Input records:
====================

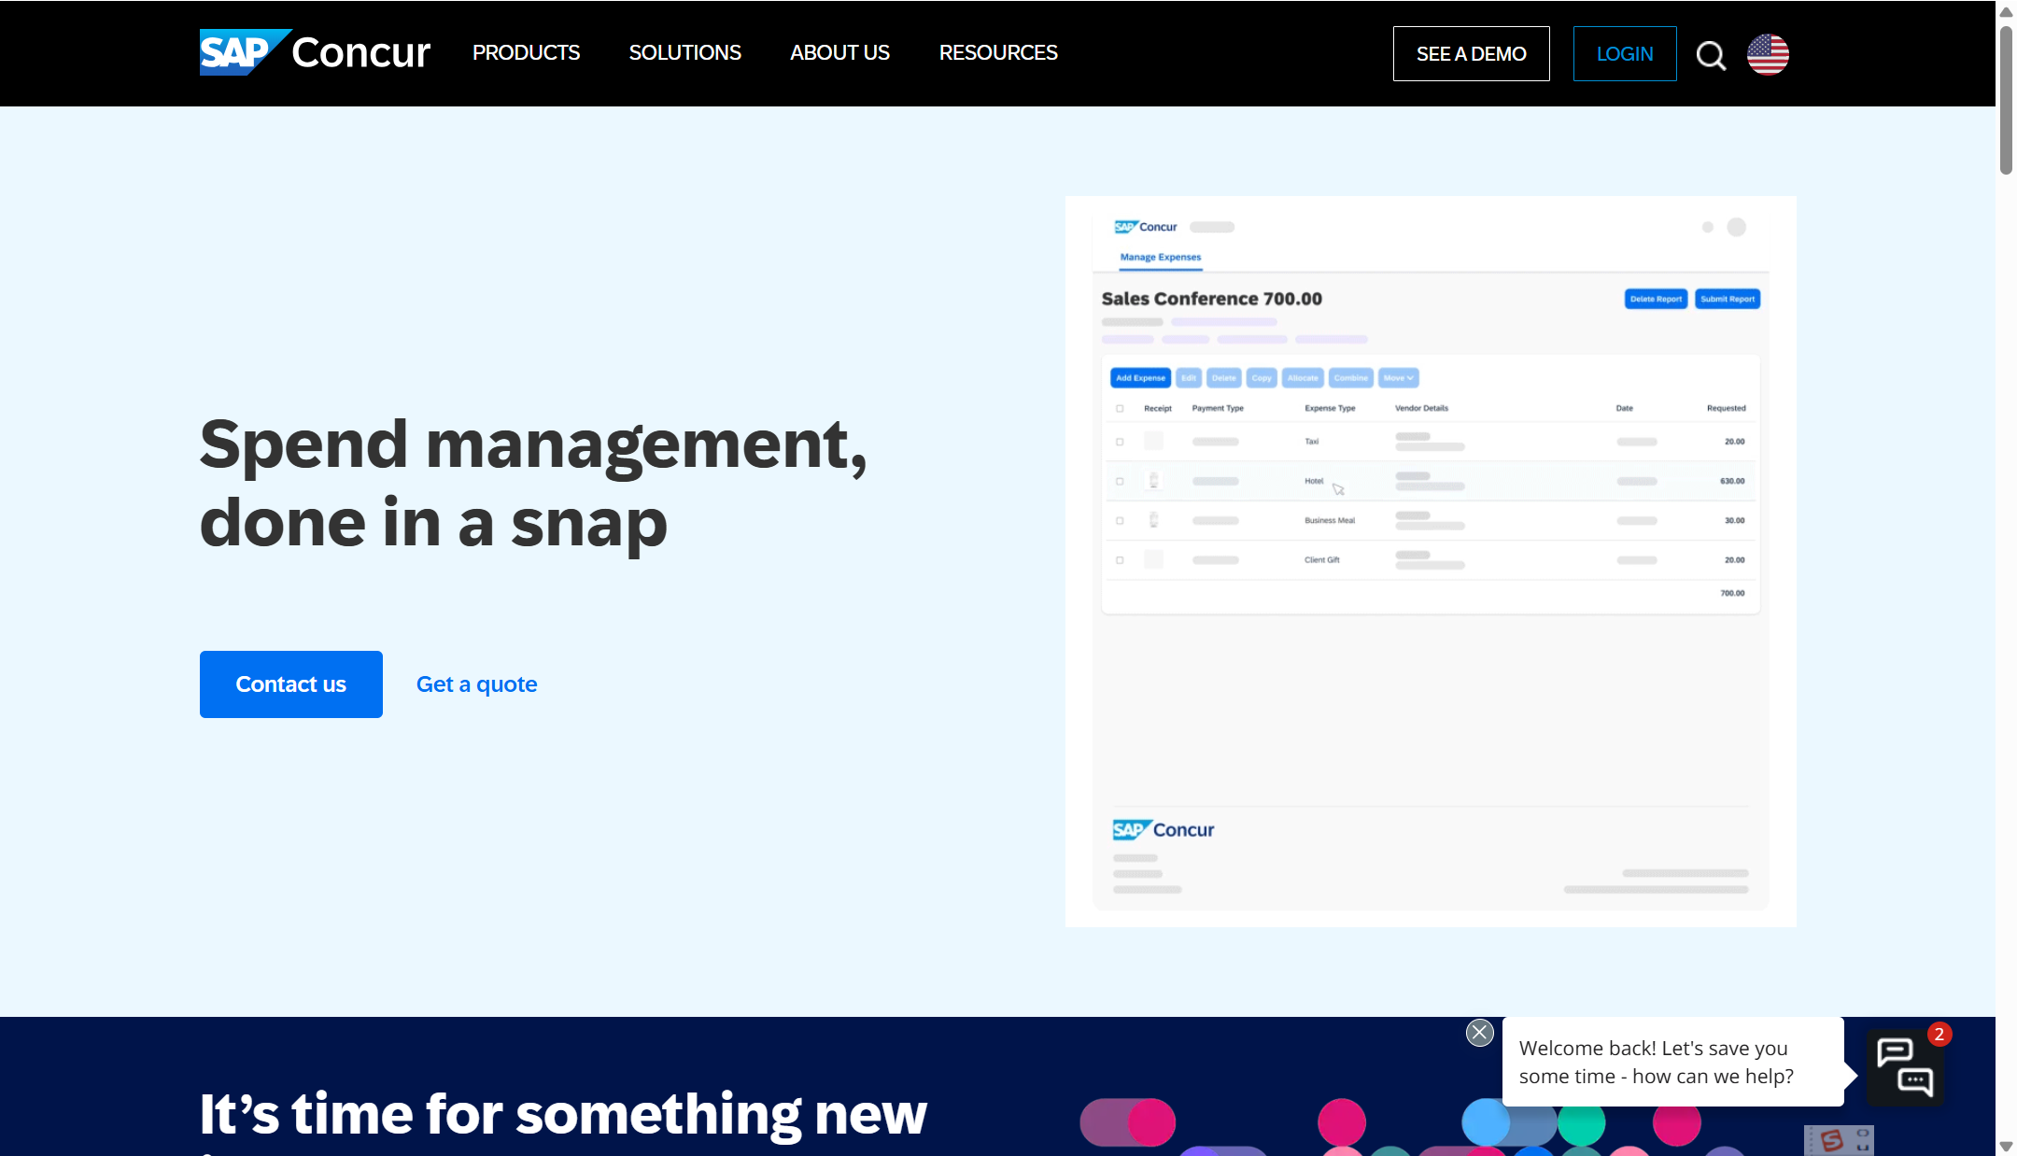The height and width of the screenshot is (1156, 2017).
Task: Check the Taxi expense row checkbox
Action: (x=1120, y=442)
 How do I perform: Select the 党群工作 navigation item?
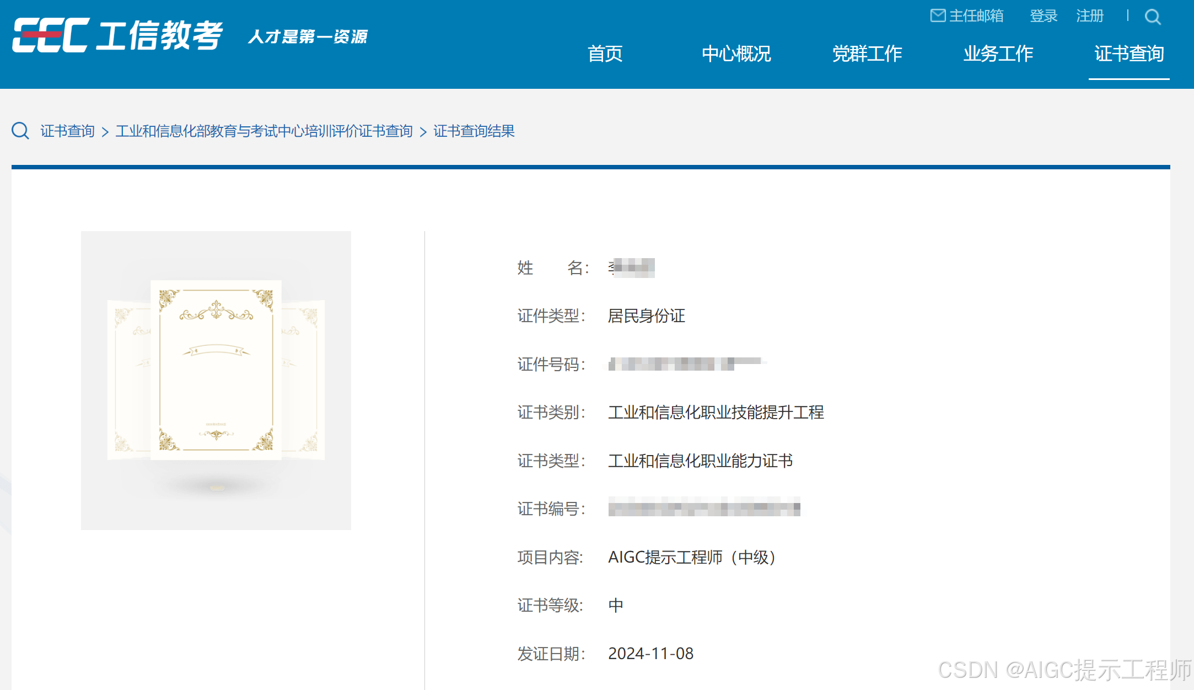point(867,54)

====================

Description of the task: Leave out the pictures, and retype exactly the lines from the one containing "How do I perform: Select" through the final line of the data.

Written answer:
 How do I perform: Select the 党群工作 navigation item?
point(867,54)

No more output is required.